Our aim is to spread , through computational methods based on the usage of corpora and statistical tools, the Italian spoken and written academic lexicon. In fact, the academic lexicon is tightly linked to the learning and didactic activities with which students daily come in contact with during lessons, exams, conferences and so on. A right and immediate decoding of some lexical units such as contesto (context), teoria (theory), approccio (approach), or some articulate expressions such as introdurre un concetto (to introduce a concept) or trattare un argomento (to deal with a topic), is a fundamental step to proceed successfully throughout the academic career and then to get into the working world. This is concerned first of all with L2 students, that have to discover a different social and linguistic context. The immediate access to the meaning of a word allows students to focus on the content of what they try to explain, rather than on the way to explain that concept.
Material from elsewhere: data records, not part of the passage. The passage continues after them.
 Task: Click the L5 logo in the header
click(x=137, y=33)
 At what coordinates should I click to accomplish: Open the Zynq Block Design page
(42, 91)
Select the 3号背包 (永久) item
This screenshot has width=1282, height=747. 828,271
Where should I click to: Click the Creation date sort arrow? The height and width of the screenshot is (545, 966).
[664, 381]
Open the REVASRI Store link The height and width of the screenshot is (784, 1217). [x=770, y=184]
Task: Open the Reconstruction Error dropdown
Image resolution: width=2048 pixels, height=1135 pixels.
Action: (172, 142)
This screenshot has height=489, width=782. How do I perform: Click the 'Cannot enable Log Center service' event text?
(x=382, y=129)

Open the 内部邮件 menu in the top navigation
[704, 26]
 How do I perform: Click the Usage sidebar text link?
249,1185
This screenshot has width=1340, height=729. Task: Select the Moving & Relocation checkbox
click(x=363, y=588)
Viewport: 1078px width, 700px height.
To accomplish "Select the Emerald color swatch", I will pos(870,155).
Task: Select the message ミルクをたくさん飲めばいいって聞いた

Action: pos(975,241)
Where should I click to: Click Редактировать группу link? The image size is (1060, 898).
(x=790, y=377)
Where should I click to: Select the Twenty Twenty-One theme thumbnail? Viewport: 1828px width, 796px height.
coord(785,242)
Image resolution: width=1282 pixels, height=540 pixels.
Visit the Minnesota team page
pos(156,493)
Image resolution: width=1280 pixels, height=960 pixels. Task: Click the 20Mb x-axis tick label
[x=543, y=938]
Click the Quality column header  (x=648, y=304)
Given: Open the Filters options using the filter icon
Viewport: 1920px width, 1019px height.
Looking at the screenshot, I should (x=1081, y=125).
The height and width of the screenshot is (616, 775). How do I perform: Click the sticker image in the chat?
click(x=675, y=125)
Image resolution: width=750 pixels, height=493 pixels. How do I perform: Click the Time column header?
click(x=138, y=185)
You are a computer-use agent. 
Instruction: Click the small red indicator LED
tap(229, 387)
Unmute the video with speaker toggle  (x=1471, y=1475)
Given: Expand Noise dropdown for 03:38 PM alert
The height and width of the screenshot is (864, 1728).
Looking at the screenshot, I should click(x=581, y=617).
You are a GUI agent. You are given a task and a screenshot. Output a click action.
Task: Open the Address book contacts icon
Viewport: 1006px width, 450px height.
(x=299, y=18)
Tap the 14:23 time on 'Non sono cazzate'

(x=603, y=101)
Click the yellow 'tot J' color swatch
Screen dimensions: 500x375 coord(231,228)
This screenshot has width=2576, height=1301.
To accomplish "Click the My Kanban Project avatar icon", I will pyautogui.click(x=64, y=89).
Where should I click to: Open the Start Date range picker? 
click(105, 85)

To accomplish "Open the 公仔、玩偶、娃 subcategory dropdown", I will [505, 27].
Both the frequence with which certain words are used in a text, and their salience in the definition of its meaning, can bring important cues about it and also about its author, because the choices made are never fortuitous (Archer 2009).
After having developed both a corpus for Italian spoken and written academic lexicon, our aim has been to realize two frequency lists of the Italian non-technical words, widely used in the academic written and oral communication. The considered corpora are composed of over one million words, belonging to different subject areas, textual typologies and communicative situations. The lexical units extracted from them, are then ordered by frequency and selected by a statistical measure of dispersion within the different above-mentioned areas.
The frequency of the lexical occurrences that constitute a corpus is a key element in all those tasks concerned with the recognition and the comprehension of words, both pronounced or written. This factor influences reading, writing and productive skills, as well as the processes of acquisition and development of a language, especially when we have to face with a particular and non generic genre, as that of the Academic Lexicon.
The lists are directly connected with the need of expand the academic lexicon of the non native students who learn Italian as second language at the University. They can be used, for example, to elaborate teaching materials to evaluate the degree of qualification of these students, or as starting point in the development of some Natural Language Processing applications, or furthermore to train and improve this kind of lexical domain inside an online learning environment.
With the aim of extracting relevant contextual cues, we have add to the over mentioned frequency parameter, the index of keyness, which allows to find the keywords of a text; that is to say those words that typify a text at its best. This project would evaluate the validity of these statistic measures, reflecting on their ability of interpreting and describing the linguistic context in which textual data are integrated, such as the academic one.